V. Finale: Scherzos and Serenades
This finale, which completes the quartet's arch form, is also written in an internally palindromic form. The scherzo is highly chromatic in character, although still tonal. It is followed by the expressive serenade. After several interruptions from the scherzo theme, the original glissando motive from the beginning returns to complete the work.

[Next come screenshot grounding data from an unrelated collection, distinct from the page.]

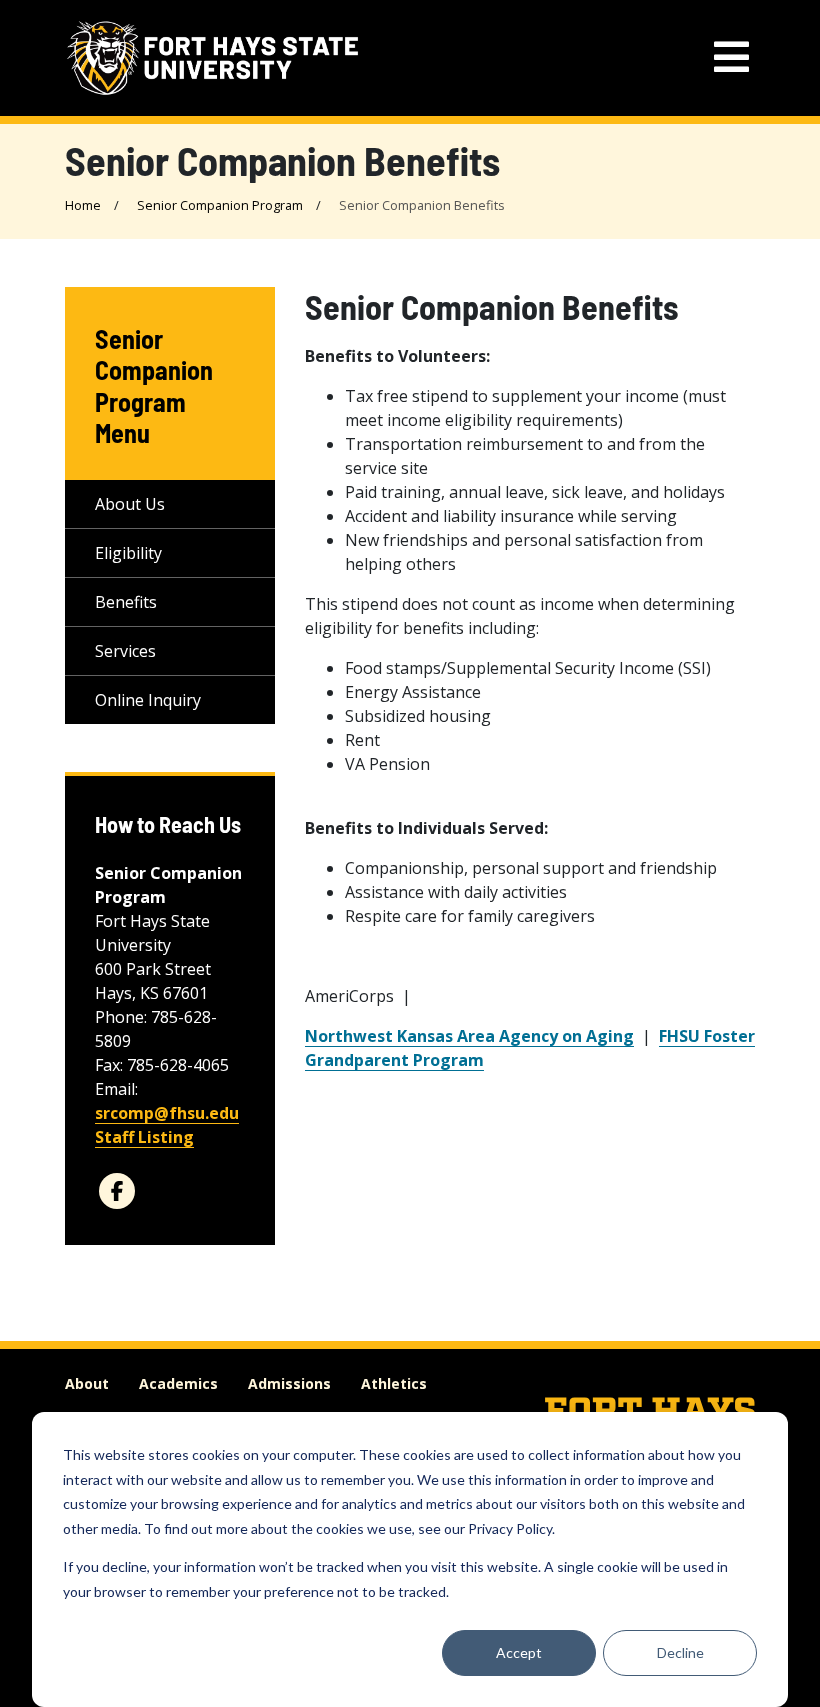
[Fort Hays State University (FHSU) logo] (212, 58)
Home (83, 205)
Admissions (289, 1383)
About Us (130, 504)
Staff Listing (144, 1137)
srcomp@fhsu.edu (167, 1113)
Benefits (126, 602)
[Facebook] (117, 1191)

Critical reception and influence
Rochberg’s String Quartet No. 3 was immediately controversial. Its aesthetic, which appeared to draw from older tonal music, was heavily criticized by Rochberg’s academic colleagues.[2] The composer's work was described by some major critics, such as Andrew Porter of The New Yorker, as “almost irrelevant.”[1] At the time, the new music scene in America was dominated by the strict serialism championed by Milton Babbitt, and aleatory music, as championed by John Cage. Rochberg’s music rejected both approaches, focusing instead on a style revolving around expressionism and detailed notation. Describing the controversy that surrounded his music, Rochberg told the Philadelphia Inquirer that "I was accused of betraying, in the following order, the church and the state, I was a traitor, a renegade." He went on to say that "If you're going to be a composer you have to have an iron stomach, fire in the belly, and fire in the brain."[3]
While academics scoffed at the work, Rochberg’s String Quartet No. 3 was very popular with audiences and musicians. During the 1970s the piece received many performances, and the Concord String Quartet quickly commissioned three more quartets.[1]
Towards the end of the twentieth century, as the new-music climate became more open to tonality, some young composers came out in support of Rochberg; composers who have cited him as an influence include David Del Tredici and John Corigliano.[3]